Tuesday, March 24, 2009

Food Safety Bills - more information

There is a summary of H.R 875, H.R. 759, H.R. 814, and Senate Bills 425 and 510 on the Farm and Ranch Freedom Alliance site. They also have links to more information and to ways to take action.

Judith McGeary, from the Farm and Ranch Freedom Alliance ended her letter to the editor of Acres Magazine, April 2009 issue, with the following;

"None of the bills recognize the fundamental differences in food safety between the industrial, centralized food system and the sustainable, local food system. To one degree or another, they all attempt to impose expensive, burdensome requirements on all farmers, regardless of the scale of operation or the management methods. True food safety reform needs to recognize that foods such as grass-fed meats, processed in local, small-scale operations, are not the same as - and should not be regulated as - feedlot meats processed at massive facilities and shipped all over the country. Nor should vegetables and fruits from a local farm be treated the same as spinach from mega-farms in California, processed at a multimillion-dollar facility, and shipped all over the country."

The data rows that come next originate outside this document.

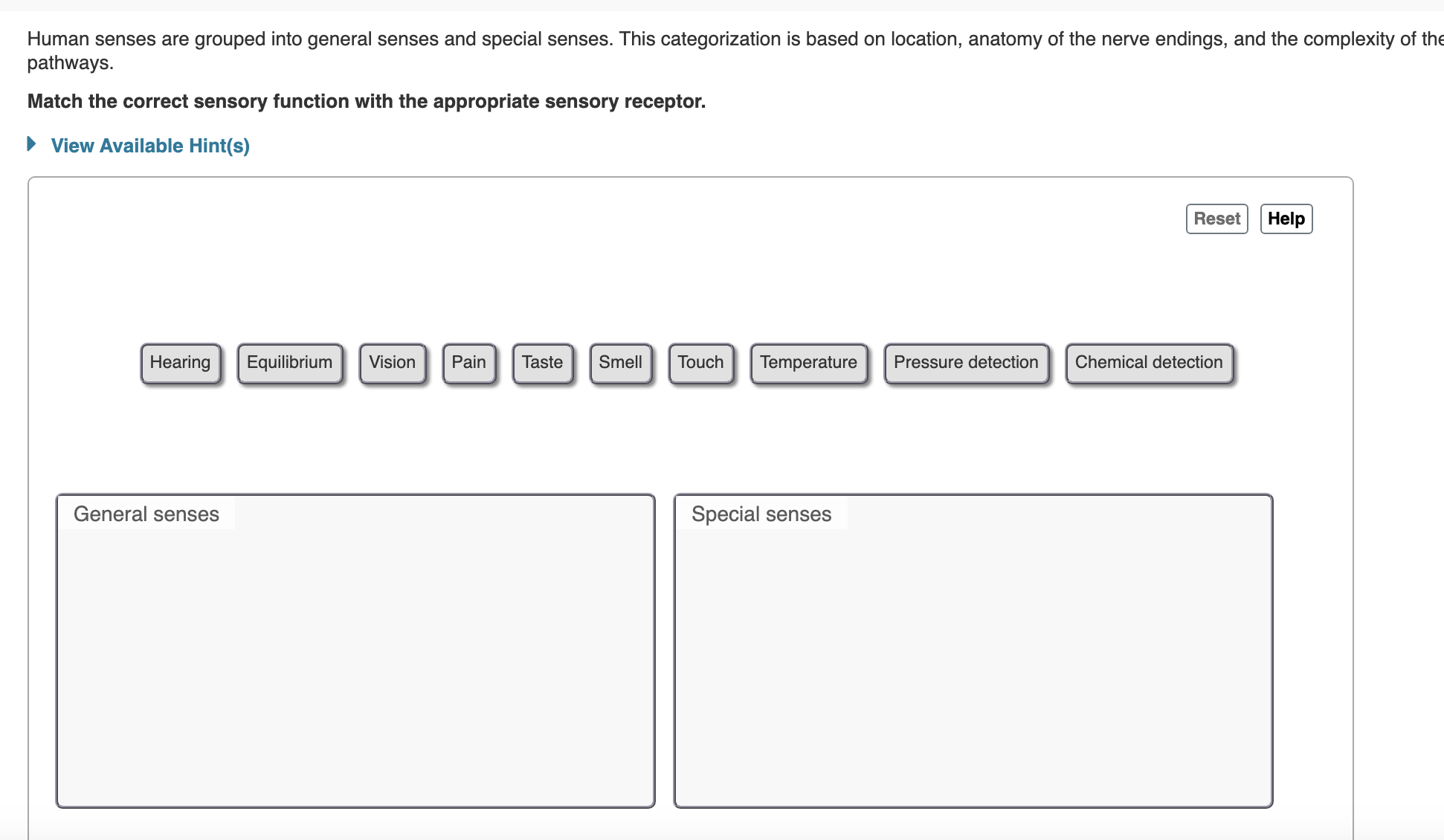Select the Taste sensory tile

click(543, 363)
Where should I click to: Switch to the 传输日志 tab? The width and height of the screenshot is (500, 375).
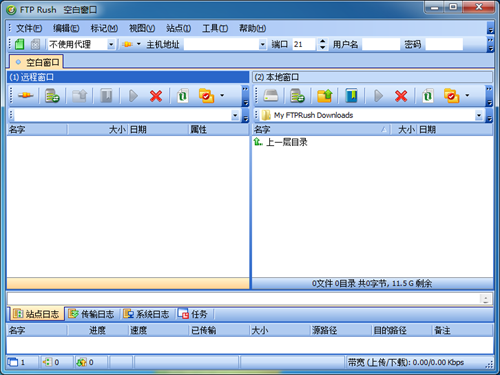91,314
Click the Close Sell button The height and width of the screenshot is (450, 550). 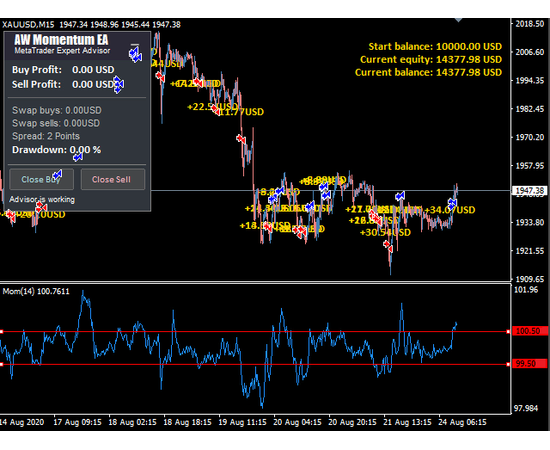[113, 179]
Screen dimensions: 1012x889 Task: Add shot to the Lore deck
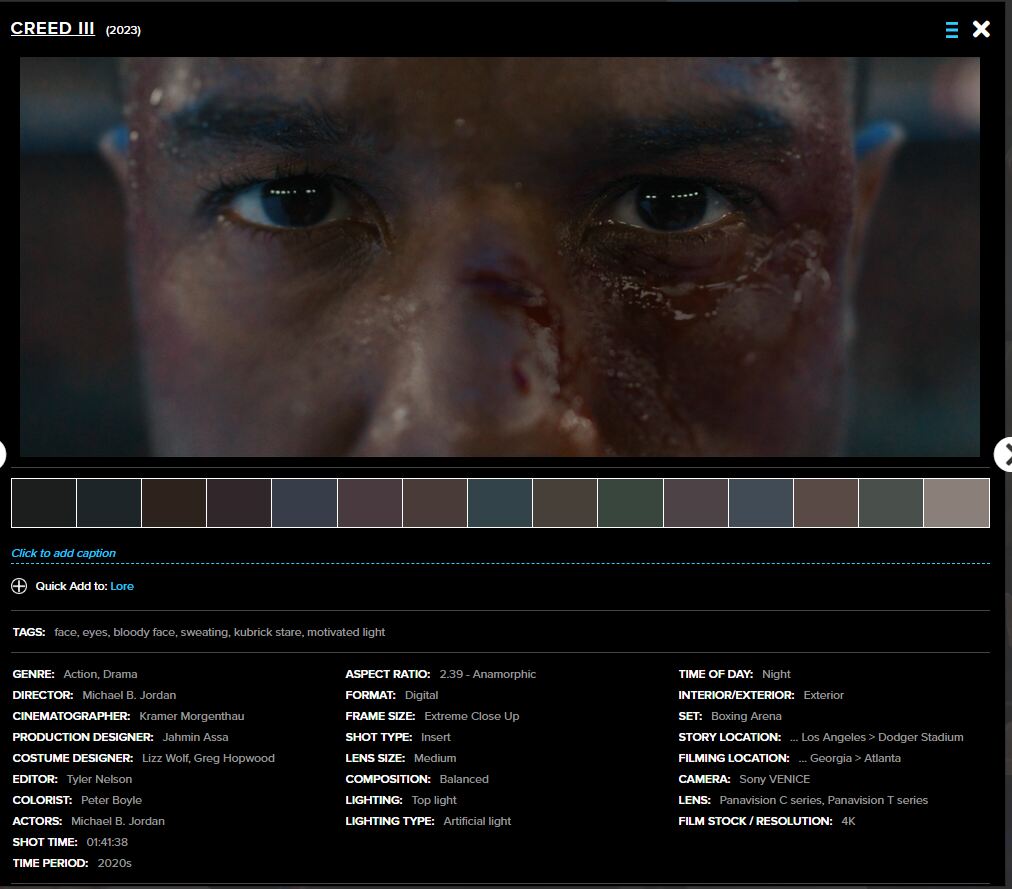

If you care about the future of local, sustainable food you should get involved. Follow the link to Farm and Ranch Alliance and take action.

2 comments:

our friend Ben said...

This is the most overt attempt to crush gardeners', farmers', and homesteaders' freedom and sustainability in my lifetime, and God knows, Monsanto et al. have been working on it long enough. Too terrifying for words! Thanks for posting about this and giving us the link. Brrrrr!!!!

Anonymous said...

When one writes a bill with such sweeping language that does not specifically exclude small farmers, roadside veggies stands, and home gardens it causes confusion and apprehension.

So here is the question:

Wouldn't this entire mess just be cleared up if simple language, you know the Keep It Simple Silly principle, was applied?

How about:

"No foodstuffs produced by American Citizens on their own property for their own consumption, sharing with neighbors or to supplement other hungry individuals during these Economically Challenging times shall be covered by HR 875."

I mean - we expect results - let us tell the legislators what we want.

Maybe that is too simple - but look at the situation we are in now by writing thousand page Bills.